Page text →
Lectins are carbohydrate binding proteins that promote inflammatory responses such as Crohn’s Disease, systemic Lupus, asthma and rheumatoid arthritis. They were discovered over 100 years ago and cause leaky gut and gastrointestinal dysbiosis, yet the pressure of plant-based diet focusing on legumes as meat alternatives has overlooked the damage that lectins cause the gut. Legumes offer inferior nutrition compared with animal protein so toxicity needs to be considered when recommending food choices.
As carbohydrate binding proteins, lectins are difficult to digest and irritate the brush border of the small intestine. Consequently, the tight junctions of the microvilli are damaged by prolamins and agglutinins, which can lead to numerous disorders of the gastrointestinal tract and autoimmune diseases. Lectins are also a major contributor to leptin resistance which contributes to obesity.
As described in the handbook of Plant Lectins: Properties and Biomedical Applications (John Wiley: 1998), foods that contain these toxic lectins are members of the pea family and include peanuts, pigeon peas, soya beans, kidney beans, mung beans, lima beans, lentils, fava beans, chickpeas, carob, green peas and yellow peas. Green beans, snow peas and snap peas are usually well tolerated once the gut has been healed since they are immature protein sources with minor amounts of lectins.
Lectins are found in other foods including grains and pseudo-grains. Grains are seeds from grasses – barley, oats, rice, rye, millet, wheat, teff, corn, kamut, spelt and possibly wild rice. Many gastroenterologists believe the detrimental effects of lectins in grains are a factor in the development of Celiac Disease. Genetics and frequent consumption possibly play a critical role in the severity of sensitivities to these foods.
Pseudo-grains are seeds from broad leafed plants – amaranth, buckwheat, chia and quinoa. These products are geographically limited to specific populations and are only available on a limited basis seasonally. The modern agriculture has greatly increased the consumption of these pseudo-grains because they can be labelled ‘gluten-free’ as US standards allow any grain with less than 20 parts per million to be called ‘gluten-free’. Omitting toxic lectins – prolamins and agglutinins – from the diet is critical for gut health. Prolamins are predominantly found in the seeds of plants. Gluten is the most widely known source of prolamins; they get their name from the high content of the amino acid proline. Research studies have shown that the prolamins in quinoa, corn and oats can damage the digestive tract in people with Celiac Disease yet these grains are frequently included in the ‘gluten-free’ diet. Agglutinins are named for their ability to cause clumping of red blood cells. The most recent example of how this toxic lectin works is the bioterrorism agent ricin. Ricin is the compound in caster beans that is so toxic that only a tiny amount is needed to cause death. Agglutinins are found on the seed coating of grains and pseudo-grains and serve to protect the seed from fungus growth. Genetically modified crops: wheat, corn, soya beans have high amounts of agglutinin to ensure high yields.

Dataset entries →
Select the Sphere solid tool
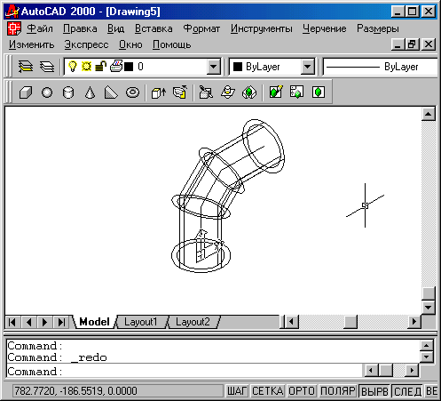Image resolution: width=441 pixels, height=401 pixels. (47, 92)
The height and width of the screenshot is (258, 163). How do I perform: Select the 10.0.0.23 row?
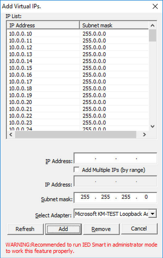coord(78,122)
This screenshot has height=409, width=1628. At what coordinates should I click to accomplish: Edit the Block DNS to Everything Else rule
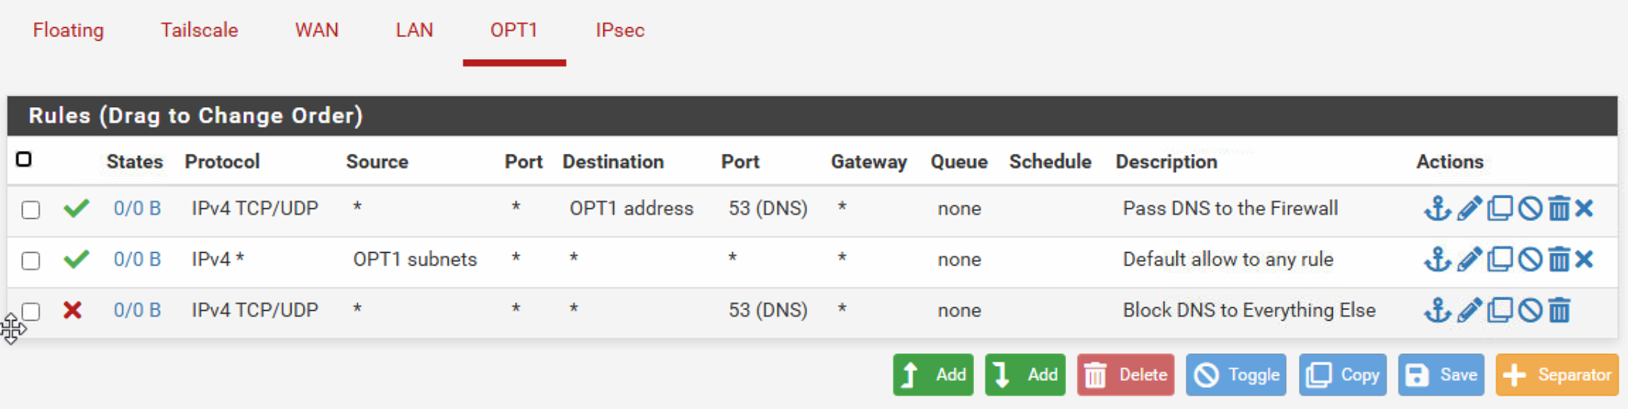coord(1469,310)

...

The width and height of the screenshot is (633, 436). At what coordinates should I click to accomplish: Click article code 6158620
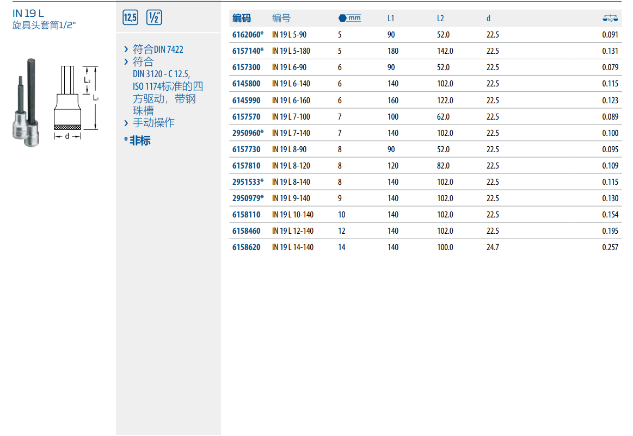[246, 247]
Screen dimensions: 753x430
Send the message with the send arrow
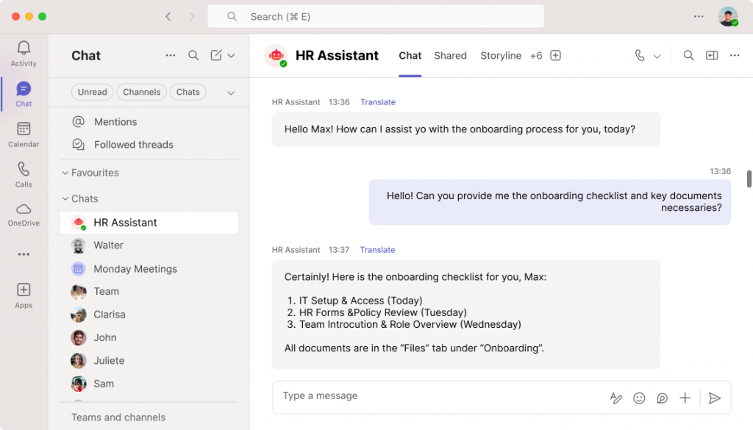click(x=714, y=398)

Task set →
1. In the text on lectins, what gives agglutinins their name?
2. Pick up the text on lectins where it ends and carry it forward.

Responses to the tasks →
1. Their ability to cause clumping of red blood cells.

2.
A leaky gut is harmful to innate and adapted immune systems. Toxic lectins cause inflammation and induce cytokine production. As few as five soaked, uncooked kidney beans can lead to a gut distress for the raw foodies, while one tablespoon of peanut butter leaves the peanut agglutinins entering the blood stream soon after consumption.
Paolo Zatto and Pamela Zambenedetti from Padua, Italy, studied lectins, microglia, and Alzheimer’s Disease (AD) as reported in Lectins and Pathology, 2000. The microglia of 10 AD brains stained intensely for agglutinins. Their research concluded that the glycation reaction seen in AD from lectins may serve as a significant factor in amyloid plaque development and disease progression.
Bacteria overgrowth in the gut is associated with a wide variety of diseases – septicaemia, pulmonary infections, enteropathies. Adhesion of pathogenic bacteria to epithelial cells in the gut can be critical first stage in the infectious disease process. Michèle Mouricout and Bruno Védrine of Limoges, France, describe how lectins cause adhesion of numerous bacterial strains to intestines, brain tissues, urinary tract, lungs, and corneal cells. Their research reported in Lectins and Pathology, 2000 illustrates the mosaic effect of how agglutinins cause tissue damage.
Even though lectins have been identified for decades little interest has been shown by biological and medical science. Since they are so widely distributed in foods consumed daily, lectins may finally become recognised as partners in the pathogenesis of diseases like cancer. Galectin-3 (GAL-3) which is galactoside binding lectin is found on the surface of most cancer cells and has been reported to promote angiogenesis. Lectins are not oncogenes, but they help in cancer progression once initiated. Some are indicated in an adhesion while other cause mastocytosis.
Is it not about time that nutritional science took a closer look at the lectin levels in foods consumed daily and customise the diet for lectin sensitivity to better manage inflammation in autoimmune diseases? The higher the levels of GMO food in the diet, the more lectins are consumed. Without food labelling of GMOs consumers will continue to be misled and sick.